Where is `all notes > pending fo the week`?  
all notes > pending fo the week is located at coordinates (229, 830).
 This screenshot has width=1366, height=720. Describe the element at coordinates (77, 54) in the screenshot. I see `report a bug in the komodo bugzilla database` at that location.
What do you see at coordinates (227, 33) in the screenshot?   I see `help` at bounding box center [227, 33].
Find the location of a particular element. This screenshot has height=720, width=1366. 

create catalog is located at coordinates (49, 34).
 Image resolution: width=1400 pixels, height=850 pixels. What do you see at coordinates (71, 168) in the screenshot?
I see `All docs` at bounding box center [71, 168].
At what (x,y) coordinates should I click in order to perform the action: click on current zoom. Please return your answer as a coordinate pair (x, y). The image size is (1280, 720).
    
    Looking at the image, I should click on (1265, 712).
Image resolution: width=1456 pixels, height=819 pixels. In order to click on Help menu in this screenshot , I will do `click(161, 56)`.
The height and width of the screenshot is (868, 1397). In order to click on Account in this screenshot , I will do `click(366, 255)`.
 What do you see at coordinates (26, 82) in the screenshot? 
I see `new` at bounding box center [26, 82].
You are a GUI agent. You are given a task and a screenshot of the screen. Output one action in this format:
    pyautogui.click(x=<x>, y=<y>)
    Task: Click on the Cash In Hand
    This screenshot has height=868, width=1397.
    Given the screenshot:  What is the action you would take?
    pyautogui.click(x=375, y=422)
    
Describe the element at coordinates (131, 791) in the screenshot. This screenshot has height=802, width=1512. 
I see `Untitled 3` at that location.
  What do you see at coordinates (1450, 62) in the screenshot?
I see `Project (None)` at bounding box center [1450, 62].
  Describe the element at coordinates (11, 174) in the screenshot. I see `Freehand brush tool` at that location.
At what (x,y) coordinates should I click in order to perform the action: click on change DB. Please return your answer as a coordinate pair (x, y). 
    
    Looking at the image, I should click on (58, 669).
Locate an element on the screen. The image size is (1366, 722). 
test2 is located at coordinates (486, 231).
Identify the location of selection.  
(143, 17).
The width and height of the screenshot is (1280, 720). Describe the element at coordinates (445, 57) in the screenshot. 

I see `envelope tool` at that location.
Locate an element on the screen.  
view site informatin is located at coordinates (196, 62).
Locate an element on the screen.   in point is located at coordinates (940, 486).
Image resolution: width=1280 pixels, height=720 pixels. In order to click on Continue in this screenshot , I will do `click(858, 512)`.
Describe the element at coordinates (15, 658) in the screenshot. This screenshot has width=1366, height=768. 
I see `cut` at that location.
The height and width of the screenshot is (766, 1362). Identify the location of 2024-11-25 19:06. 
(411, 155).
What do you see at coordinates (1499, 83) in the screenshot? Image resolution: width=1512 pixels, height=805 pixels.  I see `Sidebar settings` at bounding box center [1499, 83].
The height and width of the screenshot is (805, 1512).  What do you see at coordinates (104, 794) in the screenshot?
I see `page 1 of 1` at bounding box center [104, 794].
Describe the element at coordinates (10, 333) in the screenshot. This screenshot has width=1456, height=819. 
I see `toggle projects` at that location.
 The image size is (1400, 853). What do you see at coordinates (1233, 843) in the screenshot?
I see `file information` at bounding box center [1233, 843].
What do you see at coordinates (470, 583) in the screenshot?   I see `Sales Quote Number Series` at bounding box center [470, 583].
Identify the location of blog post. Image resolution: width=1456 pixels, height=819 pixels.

What to do:
Write out, word for word, the portion of the material above that begins with the line containing "What do you see at coordinates (26, 82)" and ends with the line containing "Image resolution: width=1280", both of those lines included.

Reply to the task:
 What do you see at coordinates (26, 82) in the screenshot? 
I see `new` at bounding box center [26, 82].
You are a GUI agent. You are given a task and a screenshot of the screen. Output one action in this format:
    pyautogui.click(x=<x>, y=<y>)
    Task: Click on the Cash In Hand
    This screenshot has height=868, width=1397.
    Given the screenshot:  What is the action you would take?
    pyautogui.click(x=375, y=422)
    
Describe the element at coordinates (131, 791) in the screenshot. This screenshot has height=802, width=1512. 
I see `Untitled 3` at that location.
  What do you see at coordinates (1450, 62) in the screenshot?
I see `Project (None)` at bounding box center [1450, 62].
  Describe the element at coordinates (11, 174) in the screenshot. I see `Freehand brush tool` at that location.
At what (x,y) coordinates should I click in order to perform the action: click on change DB. Please return your answer as a coordinate pair (x, y). 
    
    Looking at the image, I should click on (58, 669).
Locate an element on the screen. The image size is (1366, 722). 
test2 is located at coordinates (486, 231).
Identify the location of selection.  
(143, 17).
The width and height of the screenshot is (1280, 720). Describe the element at coordinates (445, 57) in the screenshot. 

I see `envelope tool` at that location.
Locate an element on the screen.  
view site informatin is located at coordinates (196, 62).
Locate an element on the screen.   in point is located at coordinates (940, 486).
Image resolution: width=1280 pixels, height=720 pixels. In order to click on Continue in this screenshot , I will do `click(858, 512)`.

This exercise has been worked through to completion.